I’m not feeling well.
It is as if I had no emotions or as if I could not express them.
I have the symptom of depersonalization: it is as if things were unreal, as if I were unreal, as if people were unreal, like I was in a dream or movie.
I keep hearing voices and they mostly talk about religious things.
Sometimes it seems that my mind becomes a radio and I start to hear songs that I heard recently, or has heard before.
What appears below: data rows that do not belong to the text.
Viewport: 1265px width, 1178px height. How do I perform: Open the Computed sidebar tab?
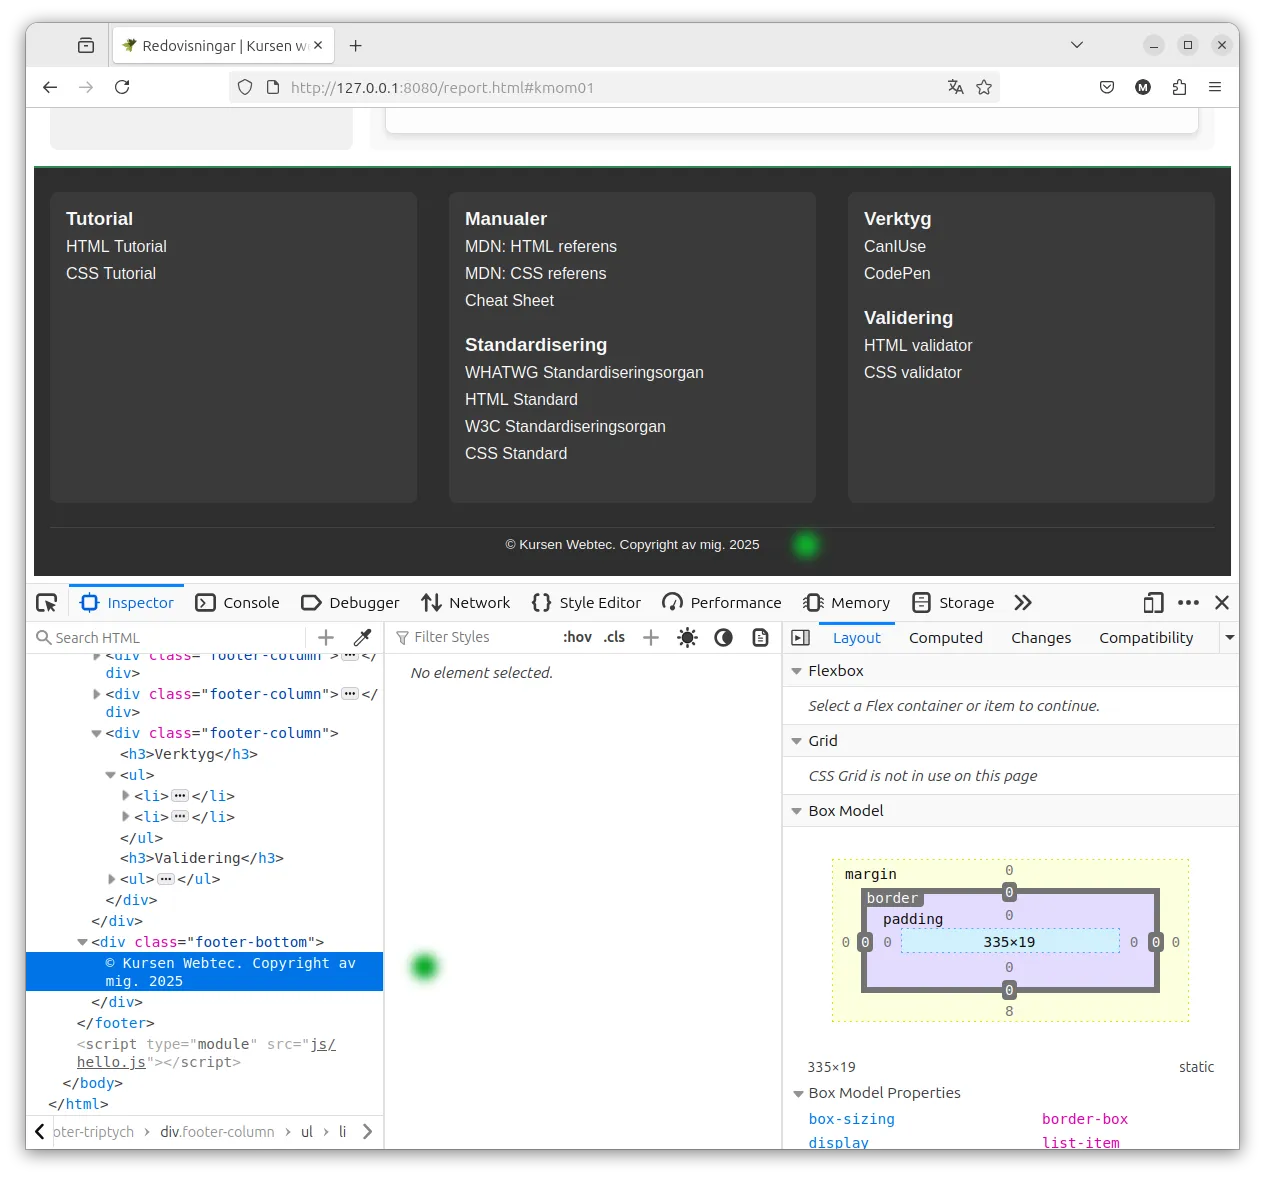click(x=945, y=638)
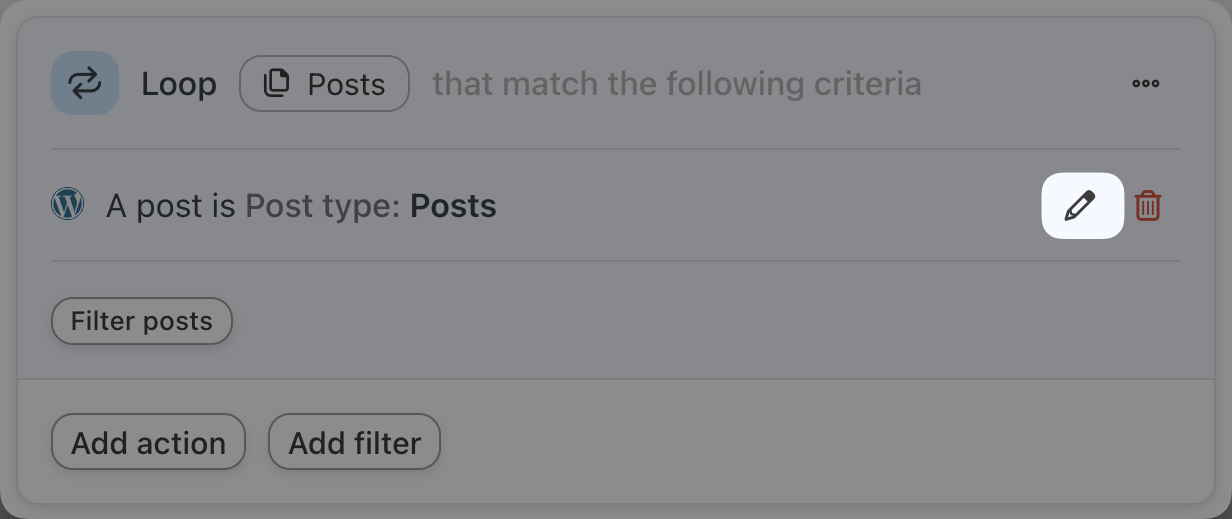
Task: Select the bold Posts value in the criteria row
Action: [x=453, y=206]
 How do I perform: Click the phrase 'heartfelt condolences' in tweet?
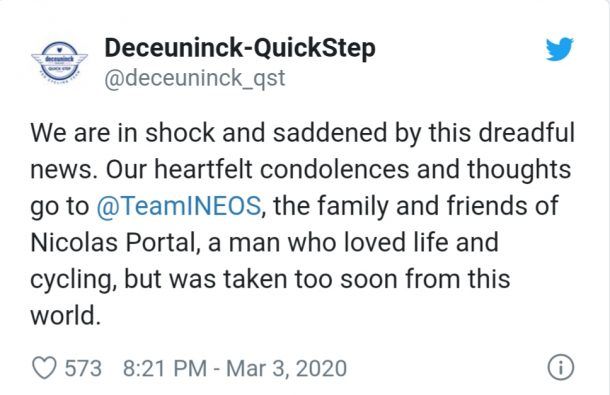tap(282, 169)
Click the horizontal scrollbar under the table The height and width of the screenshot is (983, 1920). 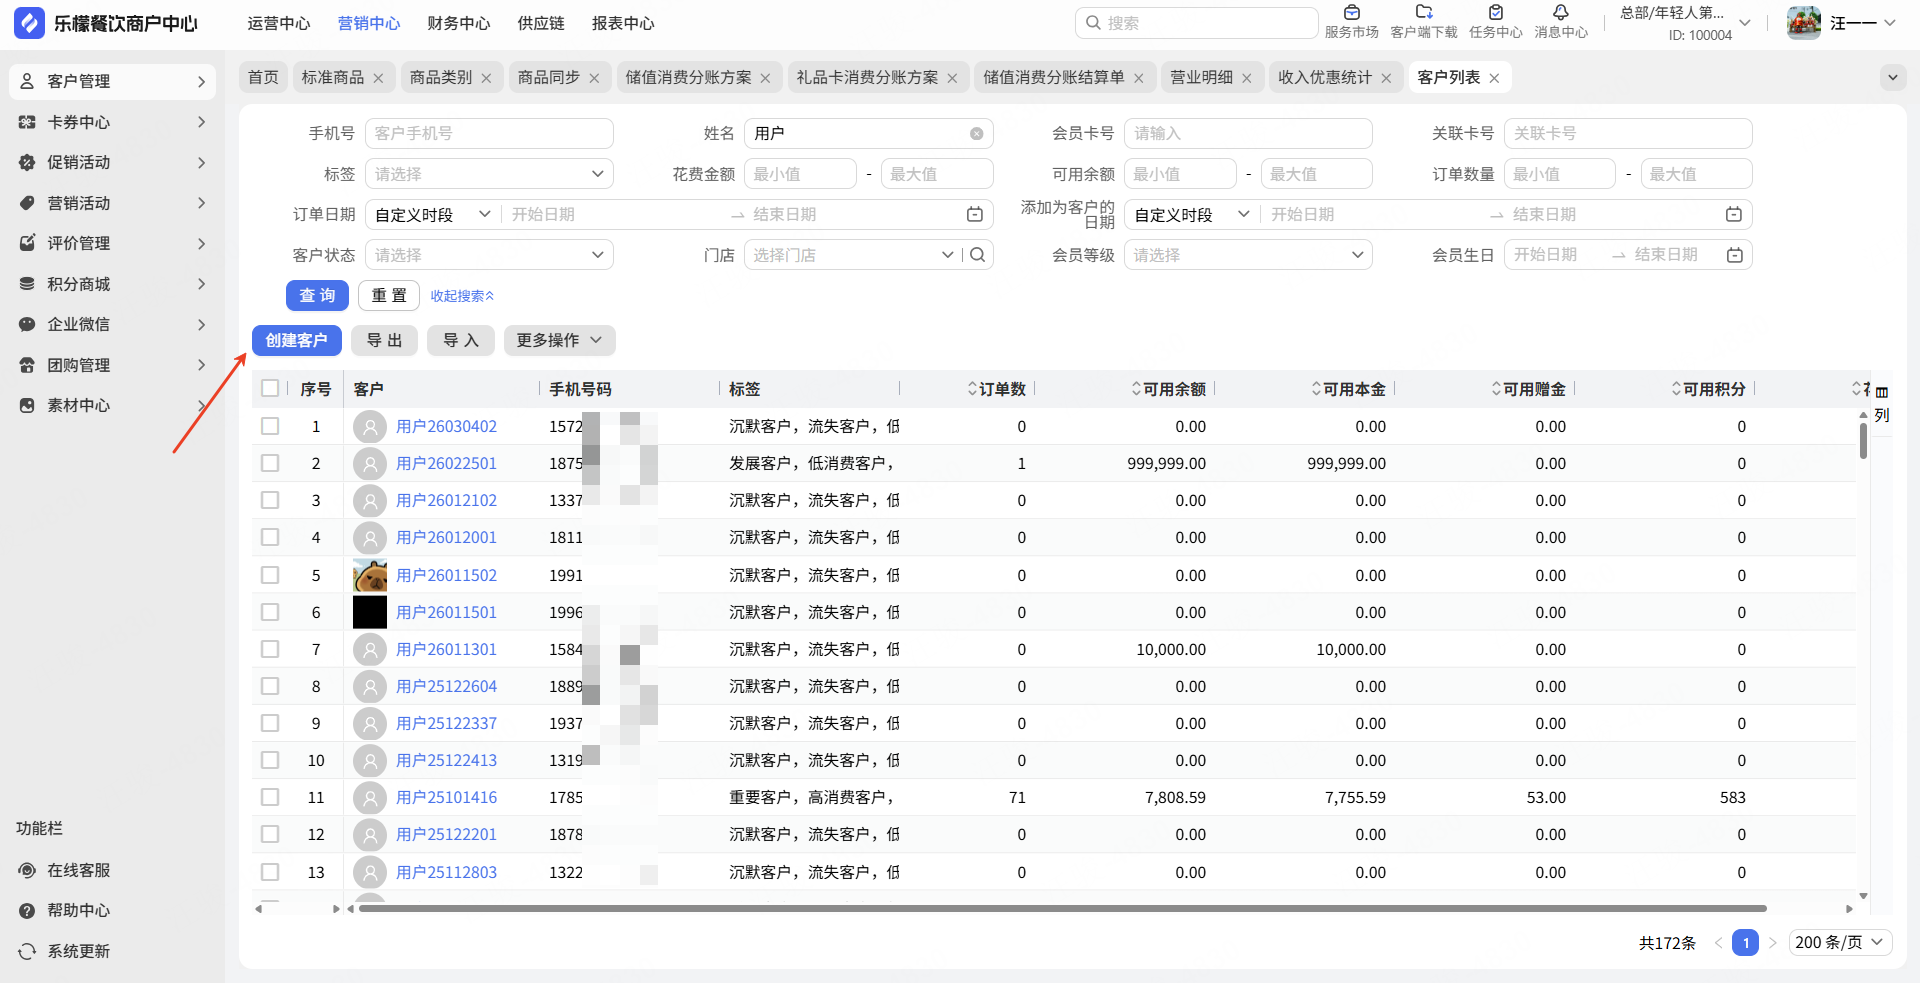tap(1060, 909)
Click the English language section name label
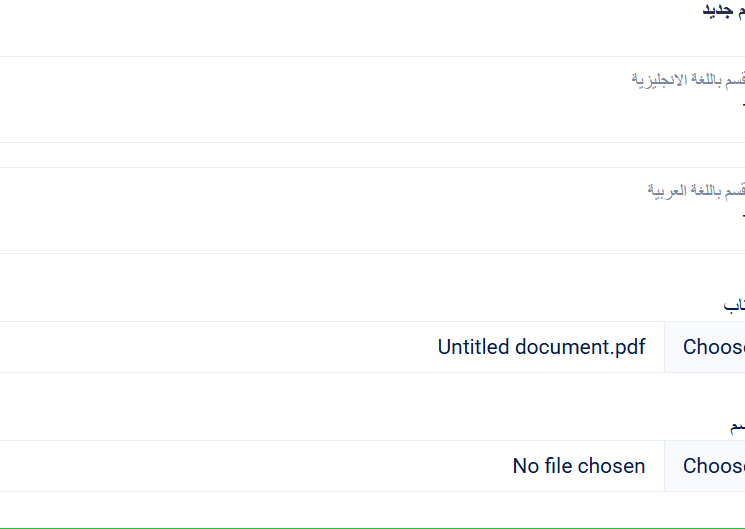Screen dimensions: 745x529 [x=688, y=79]
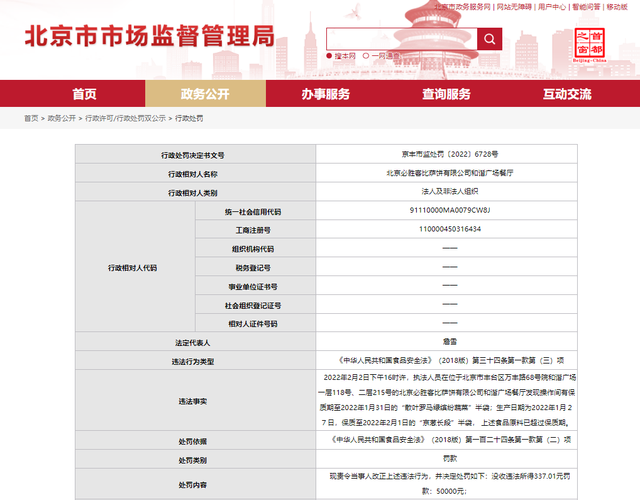The image size is (640, 500).
Task: Switch to 移动版 via top link
Action: click(616, 7)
I found the symptoms gradually get less bad over time. I’ve had it for 8 years, and I’m much better than I was after 3 years of it. Coping skills will help. Some people think it’s a disorder of hyper-sensitivity. Some people see similarities to autism because I described some symptoms and it could have been mistaken as autism, but they are not the same. I’m also sensitive to noise, sound, etc. I get overstimulated easily. Going into loud shopping malls is dizzying to me and I get fatigued. Esp when there are tv or consumer ads blaring etc. at certain moments I would get the feeling all eyes were on me but I realize these are just heightened perceptions.
i get voices too. sometimes they bother me, other times they don’t. sometimes they r omnipresent, other times infrequent. i have never tried listening to music through headphones. maybe i should try.
I have no emotions also. I can’t enjoy anything. Usually this is my favorite time of the year, nba finals are on, weather is getting good, but i can’t enjoy any of it. I don’t feel any emotion. What’s the point of living if you don’t feel anything. That is the whole point. You live to feel emotions. That’s why I’m beyond desperate to feel again. Two of my closest Uncle’s died and I didn’t show any emotion. It didn’t feel like anything. I could go on for hours giving you examples but the point is I suffer every day. I don’t know why I can’t find anyone like me. Everyone is doing better then me, and I’m not just saying that. How are you? Are you suffering?
my voices r omnipresent at the moment and have been for about 2 weeks now after a month of quiet. i wonder when the next quiet period will be. they still claim to be telepathic but i still don’t believe it. it’s a bugbear but i deal with it ok i guess. having a down day today.
if only tea solved everything igor, i’d drink it by the bucket load lol. i’ll be ok. usual ■■■■…threatening to rape me both anally and vaginally, break my neck and leave me a tetraplegic. give me strokes in the broccas and wernickes areas so i can’t speak if i talk about being raped by someone famous. s’ok…i’m gonna go and see a lawyer once i can afford it, just incase.
I don’t know what to say. That sounds terrible. Sorry you’re going through that @jaynebeal. I never really had lots of voices, but the ones I did have just insulted me and commented on what I was thinking.